Tout d'abord il faut bien admettre que nous, Français, nous nous croyons au centre de l'univers et sommes persuadés que nous avons la mission d'apporter la lumière à un monde plongé dans l'obscurité. C'est une caricature évidemment et le paysan Breton ou l'ouvrier Lorrain en sont bien loin. Mais demandez à un bobo Parisien ce qu'il pense de l'activité culturelle de Québec ou même de Montréal et vous verrez que les traits de ma caricature ne sont pas si épais que cela. En tous cas, ce qui est sûr et certain c'est que c'est bien la perception qu'ont de nous bon nombre de Terriens.
Bien entendu, vous trouverez très peu de Québécois qui vous diront d'emblée ce qu'ils pensent vraiment des Français. D'où vient alors ce sentiment mitigé que l'on ressent après quelques mois passés ici? De la paranoïa? Peut-être un peu. C'est difficile à cerner mais à force d'entendre des remarques désobligeantes sur les Français à la télévision, à la radio et dans les forums internet il faut bien se faire une raison. Les Québécois nous détestent cordialement.

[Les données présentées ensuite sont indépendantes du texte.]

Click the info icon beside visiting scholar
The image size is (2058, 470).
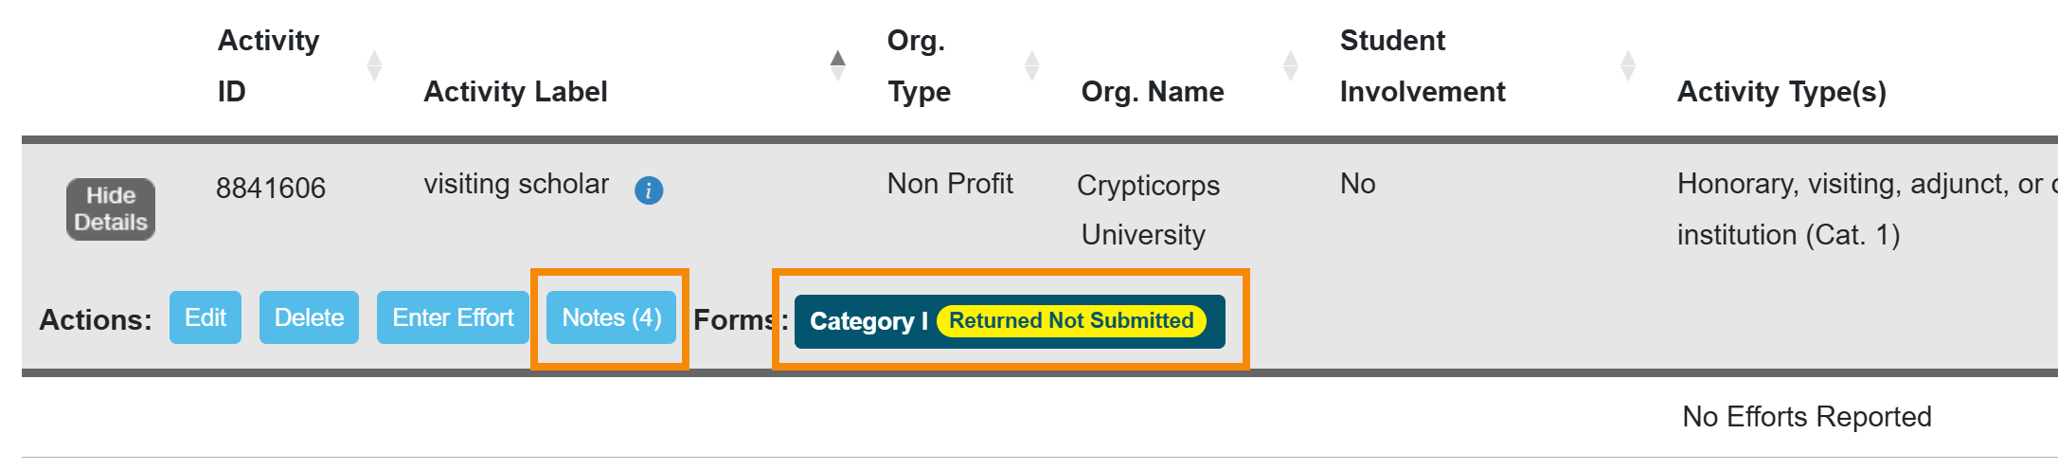[649, 190]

Pourquoi avons-nous tant de mal à nous en rendre compte? Il y a 2 raisons à cela. La première est de notre ressort. Notre arrogance nous aveugle et on a du mal à comprendre, un peu comme Georges Bush à propos des Américains, que le monde entier ne nous attende pas comme le Messie. La deuxième est du ressort des Québécois eux-mêmes. Dominés par les Canadiens Anglais, entourés par plus de 300 millions d'anglophones, ils nous considèrent, à tord je pense, comme leur bouée de secours linguistique et culturelle francophone. Ce sentiment de dépendance masque, dans un processus de refoulement, ce rejet des Français qu'ils laissent entrevoir si on gratte un peu le vernis et qui, à l'occasion, peut s'exprimer, comme une soupape de sécurité, assez violemment.
À l'automne dernier, un fait divers à permis aux Québécois d'utiliser cette soupape. Dans un pub irlandais, une altercation entre un Québécois et un Français à conduit le Québécois en prison et le Français dans le coma. Tout aurait débuté par une moquerie du deuxième à propos de l'accent du premier. Cette simple bagarre de bar a débouché dans les médias sur une vague de sentiment anti-français qui a mis plusieurs jours avant de retomber. Les Québécois se sont alors permis d'exprimer toute leur détestation des Français. Les forums débordaient de messages sur l'arrogance française, leurs sentiments de supériorité, leur colonialisme.
Les Québécois n'aiment pas les Français
et ils ont parfois raison. Il y a quelques jours mon fils rentre à la maison après quelques courses au IGA en face de chez nous et me raconte sa mésaventure. Il est à la caisse et reconnaît un Français à son accent juste devant lui. Celuici paie ses achats et au moment de partir dit à la caissière : « votre slogan Vive la bouffe est vraiment nul ». Devant ce comportement typique du parigot en vacances, j'ai envie de crier « Mais qu'est-ce qu'on en a à faire de ton avis, imbécile!!! »
D'abord, ce n'est pas la caissière qui a choisi le slogan d'IGA, fout lui la paix. Ensuite, même si ça me révulse moi aussi d'entendre sans arrêt parler de bouffe au lieu de nourriture, ce mot n'a pas la même signification en France et ici, où il s'agit simplement d'un mot d'argot. Enfin, quand on est accueillit on se garde de faire des commentaires désobligeants sur son hôte. Si ça ne te plaît pas, vas donc voir ailleurs.
Je disais donc, comportement typique du parigot en vacances mais malheureusement comportement trop souvent vu et entendu et associé aux Français par la grande majorité de la population du Québec.
Ceci dit, ces sentiments négatifs ne sont pas tous de notre faute. La France a perdu l'Amérique au profit des Anglais et ils ne se sont pas gênés pour nous dénigrer, aujourd'hui encore. Mais ça c'est une autre histoire.
Les Québécois n'aiment pas les Français, c'est un fait. Pour ma part, j'ai fini par m'en faire une raison. J'aime les Québécois et les Québécois me le rendent bien en général. J'aime le Québec et je ne regrette qu'une chose c'est de ne pas être venu ici plus tôt.
Si vous êtes prêt à mettre votre égo de côté et à découvrir des gens formidables de simplicité et de gentillesse le Québec est fait pour vous.